By the way, English is not my first language and I am sure that you will find more spelling mistakes in my posts. .


----------



## wayneL

DORA said:


> I have watched first dvd (twice) so far and I think it is really great.




Compared too....?


----------



## Derived

The guy who is promoting all aspects of Optionetics is probably working for them. Poor way to promote my friend. I trade options myself, I took crash course that cost me about 3,500 dollars over about 8 months. Everyone and anyone who has access to a computer can access this course, (and some funds of course!). It's called, "do it yourself". Trading on the market CANNOT be done successfully without some intial losses, (smarter ones tend to minimise these losses from the outset) however, every single trade you lose YOU MUST learn from. Simple as that. Google some good trading tools, such as William Gann. I'll tell you because if we all eventually follow some similar rules - which traders generally due - then the art of auto-suggestion works even better and better ... (etc) - new traders become 'seasoned' traders and the more 'experienced' ones tend to make more money. I love trading because the more you trade the more you learn - don't forget that you are part of the market you trade in, don't try to outsmart or predict it. Simple logic will always outwit. I have learnt this. In the first few months of trading I read about 5 books, then I traded - broke even for a few months, lost a few, made a few, now i am consistently closing above 3-5K a month. Not bad for 3years  trading while studying full time.


----------



## StockLearner001

I recently attended a free seminar of Optionetics. As an special offer for those who joins the course on that night, they guaranteed to return your course fee if you donot earn 300% of course fee within 6 months following their strategy. I just enlisted my name without paying anything and supposed to pay them by next Tuesday i.e. 18/11/2008 to avail the offer and guarantee. After reading all the comments about Optionetics, feeling really confused about the course. 

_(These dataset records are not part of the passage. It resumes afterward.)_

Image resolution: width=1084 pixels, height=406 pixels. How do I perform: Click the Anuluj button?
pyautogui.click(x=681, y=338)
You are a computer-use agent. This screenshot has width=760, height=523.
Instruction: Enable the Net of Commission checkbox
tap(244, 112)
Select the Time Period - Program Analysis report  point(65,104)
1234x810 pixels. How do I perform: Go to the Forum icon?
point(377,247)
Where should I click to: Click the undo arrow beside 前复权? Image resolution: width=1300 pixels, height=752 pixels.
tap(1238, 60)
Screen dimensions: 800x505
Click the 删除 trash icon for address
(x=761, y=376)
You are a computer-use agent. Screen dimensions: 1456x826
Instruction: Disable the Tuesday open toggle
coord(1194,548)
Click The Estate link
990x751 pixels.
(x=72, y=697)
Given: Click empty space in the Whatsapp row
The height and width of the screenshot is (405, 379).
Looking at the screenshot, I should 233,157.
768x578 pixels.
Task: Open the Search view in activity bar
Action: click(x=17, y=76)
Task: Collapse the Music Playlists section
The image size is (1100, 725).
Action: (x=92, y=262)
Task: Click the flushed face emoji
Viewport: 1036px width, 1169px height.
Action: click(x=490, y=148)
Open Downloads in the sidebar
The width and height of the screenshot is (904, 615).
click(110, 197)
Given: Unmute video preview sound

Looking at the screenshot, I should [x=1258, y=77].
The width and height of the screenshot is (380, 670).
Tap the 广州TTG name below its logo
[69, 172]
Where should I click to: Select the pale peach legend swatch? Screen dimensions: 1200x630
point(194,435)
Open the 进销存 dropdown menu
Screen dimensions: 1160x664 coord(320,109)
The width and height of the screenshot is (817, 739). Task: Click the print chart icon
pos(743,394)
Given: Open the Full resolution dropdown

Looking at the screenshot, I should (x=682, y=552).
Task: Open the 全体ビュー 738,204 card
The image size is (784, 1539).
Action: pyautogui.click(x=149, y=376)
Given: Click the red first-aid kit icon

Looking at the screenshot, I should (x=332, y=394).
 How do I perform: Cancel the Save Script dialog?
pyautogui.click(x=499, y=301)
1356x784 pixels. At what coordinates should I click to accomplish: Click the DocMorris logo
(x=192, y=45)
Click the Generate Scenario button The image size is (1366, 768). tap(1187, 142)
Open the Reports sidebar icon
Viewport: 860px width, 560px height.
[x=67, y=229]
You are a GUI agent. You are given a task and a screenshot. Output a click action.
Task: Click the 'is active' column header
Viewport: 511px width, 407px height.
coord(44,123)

Any one of you have any idea about this offer ? I mean it seems like ok to try the course with 4K and get back your money if it doesn't provide you with the guaranteed return. 

Appreciate your comments.

Thanks.

Wahab


----------



## brty

Stocklearner,

Have you actually read this thread??

The waste of your time and money is explained on the previous page. You may get the education money back, but they will not pay for your losses.

Read the whole thread!!

brty


----------



## StockLearner001

Derived said:


> The guy who is promoting all aspects of Optionetics is probably working for them. Poor way to promote my friend. I trade options myself, I took crash course that cost me about 3,500 dollars over about 8 months. Everyone and anyone who has access to a computer can access this course, (and some funds of course!). It's called, "do it yourself". Trading on the market CANNOT be done successfully without some intial losses, (smarter ones tend to minimise these losses from the outset) however, every single trade you lose YOU MUST learn from. Simple as that. Google some good trading tools, such as William Gann. I'll tell you because if we all eventually follow some similar rules - which traders generally due - then the art of auto-suggestion works even better and better ... (etc) - new traders become 'seasoned' traders and the more 'experienced' ones tend to make more money. I love trading because the more you trade the more you learn - don't forget that you are part of the market you trade in, don't try to outsmart or predict it. Simple logic will always outwit. I have learnt this. In the first few months of trading I read about 5 books, then I traded - broke even for a few months, lost a few, made a few, now i am consistently closing above 3-5K a month. Not bad for 3years  trading while studying full time.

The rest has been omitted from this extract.